Quel financement pour ce budget?

" Ça prend de l'ambition, de la confiance et du courage politique d'aller chercher du financement là où il faut, affirme Gabriel Nadeau-Dubois. Ce qu'on présente aujourd'hui c'est un plan de relance détaillé, mais aussi chiffré, financé à 100 % par de nouveaux revenus."

Ce financement passe par un impôt de pandémie. " On se rend compte que des entreprises ont tiré profit de cette pandémie-là, soit parce que la compétition a été jugée non essentielle, soit parce qu'elles offraient des produits ou des services qui ont été massivement demandés, explique Gabriel Laurence-Brook, recherchiste et responsable de la commission thématique Économie, Fiscalité et Lutte à la pauvreté de Québec solidaire. Le but est d'augmenter de 50% le taux d'imposition sur les profits des grandes entreprises, de façon temporaire. "

Inspirer un changement dans la politique provinciale

Dans quelques semaines, le gouvernement de François Legault présentera son budget 2021-2022. Avec sa proposition de plan de relance économique, Québec solidaire espère influencer les choix économiques des autorités provinciales. " La population a besoin de savoir de quoi le Québec d'après la pandémie va avoir l'air, et pour l'instant, François Legault se contente de lancer de l'argent à droite et à gauche sans présenter de plan cohérent qui répondra aux besoins des gens ", se désole Manon Massé lors de son discours.

Pour Gabriel Laurence-Brook, il faut rappeler que le Québec est la province canadienne avec le pire bilan de morts de la COVID-19. Selon lui, la pandémie a mis en lumière les dysfonctionnements des politiques économiques de la Coalition avenir Québec de M. Legault, et de celles avant ça. " Depuis les austérités qui ont suivi la dernière crise en 2008, le système de santé était fortement mal en point et la pandémie a montré qu'on avait déjà un manque de ressource, dit-il. Il est temps de tirer la sonnette d'alarme pour s'assurer que les gouvernements ne retombent pas dans leurs bonnes vieilles habitudes. "

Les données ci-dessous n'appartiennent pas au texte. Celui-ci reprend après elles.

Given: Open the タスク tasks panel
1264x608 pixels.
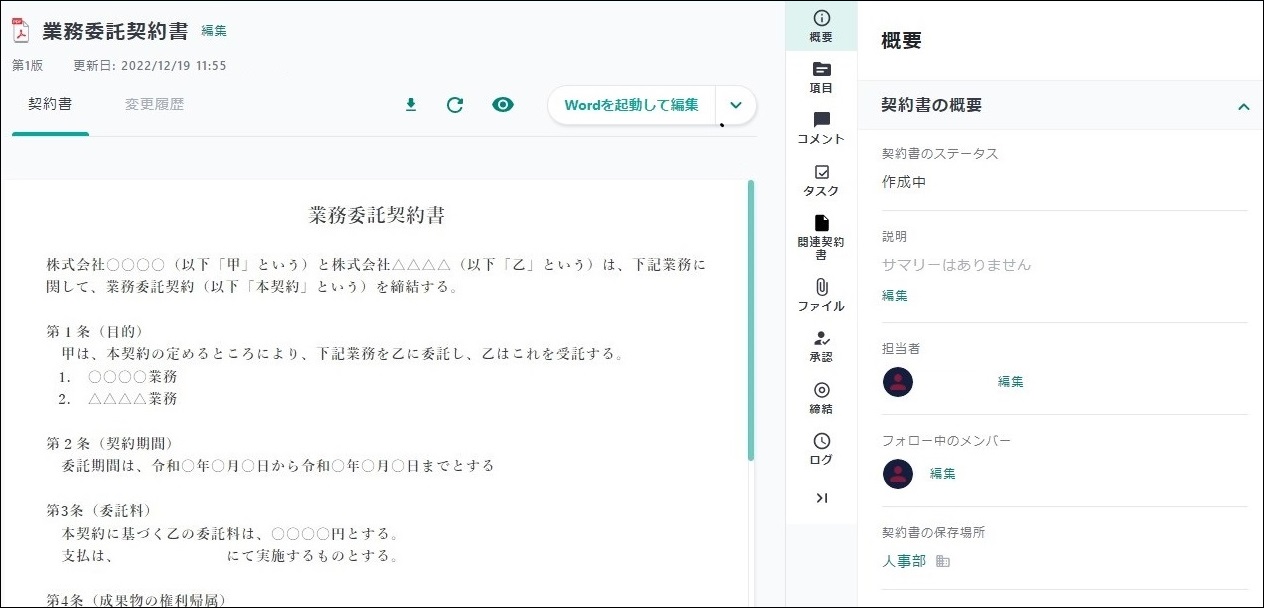Looking at the screenshot, I should pos(821,180).
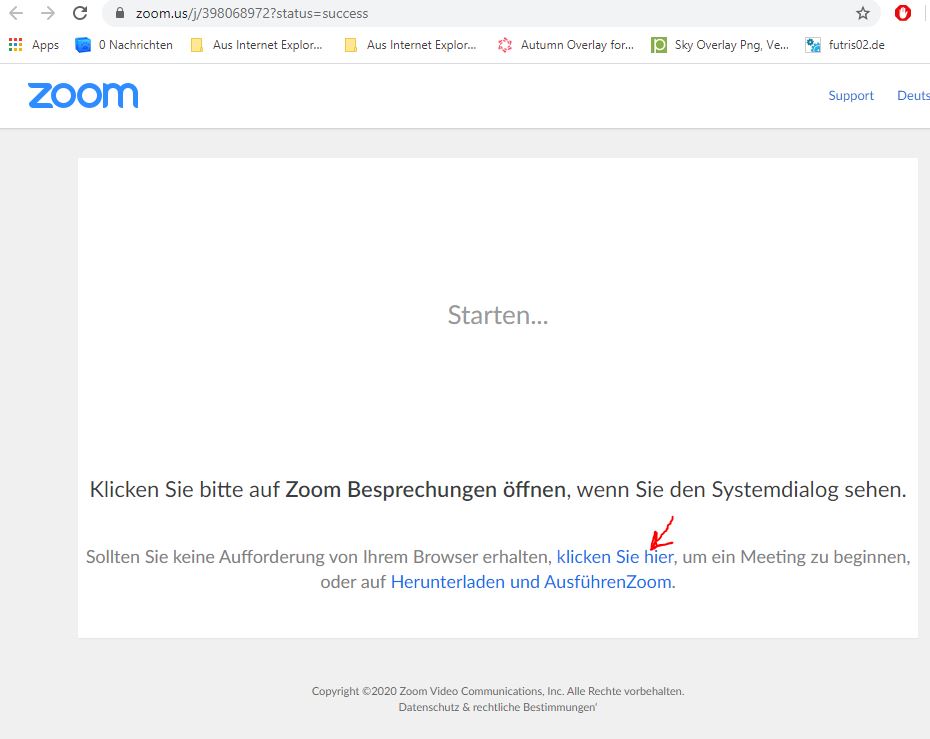The height and width of the screenshot is (739, 930).
Task: Open the Deutsch language dropdown
Action: [x=913, y=96]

Une stratégie qui diffère de celle de M. Legault

" Pour nous, il ne faut pas trop se faire d'illusion non plus, le gouvernement de la CAQ est de centre droit tandis qu'on est à gauche, rappelle M. Laurence-Brook. Tant mieux si la CAQ fait les mêmes constats que nous. Mais historiquement, quand il était question de renflouer les coffres de l'État après une crise économique, les gouvernements comme celui-ci proposaient des budgets d'austérité. "

Selon lui, le plan proposé par Québec solidaire, sur lequel il a travaillé, prouve que des mesures d'austérité peuvent être évitées. " On espère que le gouvernement va faire d'autres choix, mais il a déjà annoncé ses couleurs, partage-t-il. Il a dit qu'il n'y aurait pas d'augmentation d'impôts, et quand on lui parle de Pharma-Québec, il ferme la porte. "

La date de remise du budget de relance 2021-2022 n'a pas été annoncée et pourrait être retardée jusqu'en avril, en raison des circonstances actuelles.